**Data supplied:**

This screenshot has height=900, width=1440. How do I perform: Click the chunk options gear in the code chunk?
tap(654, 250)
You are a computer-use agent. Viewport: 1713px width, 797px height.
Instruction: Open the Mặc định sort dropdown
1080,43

**Task requirements:** Your task is to repeat each of the records above exactly.

**Task response:**
This screenshot has height=900, width=1440. How do I perform: Click the chunk options gear in the code chunk?
tap(654, 250)
You are a computer-use agent. Viewport: 1713px width, 797px height.
Instruction: Open the Mặc định sort dropdown
1080,43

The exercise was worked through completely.